You can search without restrictions in the region, then if we added services to our catalog (for example, for renting excavators) and a resume (for example, an excavator driver) and looking for the substring “excavator”, then we also have the result of renting excavators and positions for an engineer excavator.

Search line


 :SEARCH_PATTERN 

The search string is actually the substring that we are looking for; you can split the search string into spaces (or any other delimiter) and search with the condition:

 WHERE (i.title ILIKE '%' || :PATTERN_PART1|| '%' OR i.description ILIKE '%' || :PATTERN_PART1 || '%') AND (i.title ILIKE '%' || :PATTERN_PART2|| '%' OR i.description ILIKE '%' || :PATTERN_PART2|| '%') --       AND (i.title ILIKE '%' || :PATTERN_PART_N|| '%' OR i.description ILIKE '%' || :PATTERN_PART_N|| '%') 

The resulting script certainly looks “gigantic”, but it is not written manually, our application writes it, and the DBMS swallows any script, so do not look at the number of letters - this is not significant.

Suppose with the help of this search, the user has found the heading he needs, now in the heading it is necessary to find an interesting position, for this it is necessary to make a search among the Entities in the specified parameters.

Search by parameters


What would the user imagine the search boundaries, for him it is necessary to calculate these boundaries.
If we do a search by category, then we show the parameters (boundaries) of the search only for system characteristics.

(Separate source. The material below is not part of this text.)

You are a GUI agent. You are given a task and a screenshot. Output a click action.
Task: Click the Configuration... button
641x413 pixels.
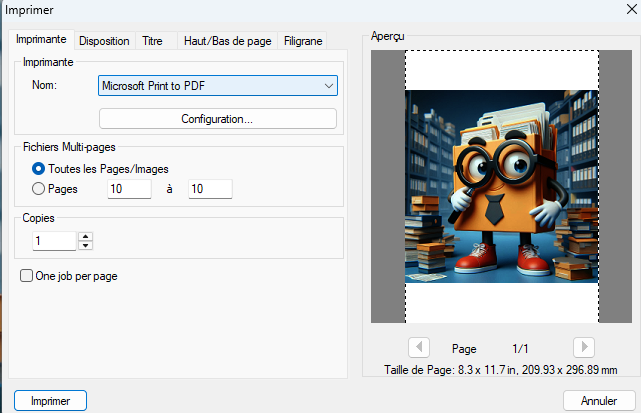pyautogui.click(x=217, y=119)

To do this, let's see what our heading has, there are system characteristics and what search methods are set:

 --         -       SELECT btrim(p.code) AS "property", btrim(tu.code) AS "author_type", btrim(ts.code) AS "search_type", btrim(tt.code) AS "data_type" FROM rubric r JOIN rubric_property rp ON rp.rubric_id = r.id JOIN property p ON rp.property_id = p.id JOIN property_tag ptu on p.id = ptu.property_id JOIN tag tu on ptu.tag_id = tu.id JOIN property_tag pts on p.id = pts.property_id JOIN tag ts on pts.tag_id = ts.id JOIN property_tag ptt on p.id = ptt.property_id JOIN tag tt on ptt.tag_id = tt.id WHERE r.code = 'ekskavatory-karernye' AND tu.code = 'SYSTEM_PROPERTY' AND ts.code IN ('LIKE_SEARCH_TYPE','BETWEEN_SEARCH_TYPE','ENUMERATION_SEARCH_TYPE') AND tt.code IN ('DIGITAL_DATA_TYPE','STRING_DATA_TYPE') ; /* MANUFACTURER_MODEL, SYSTEM_PROPERTY, LIKE_SEARCH_TYPE, STRING_DATA_TYPE TRADE_MARK, SYSTEM_PROPERTY, ENUMERATION_SEARCH_TYPE, STRING_DATA_TYPE BUCKET_CAPACITY_M3, SYSTEM_PROPERTY, BETWEEN_SEARCH_TYPE, DIGITAL_DATA_TYPE */ 

Explanation of the request


We look at what characteristics are systemic:

 tu.code = 'SYSTEM_PROPERTY' 

We look at what type of search is defined for these Characteristics:

 ts.code IN ('LIKE_SEARCH_TYPE','BETWEEN_SEARCH_TYPE','ENUMERATION_SEARCH_TYPE') 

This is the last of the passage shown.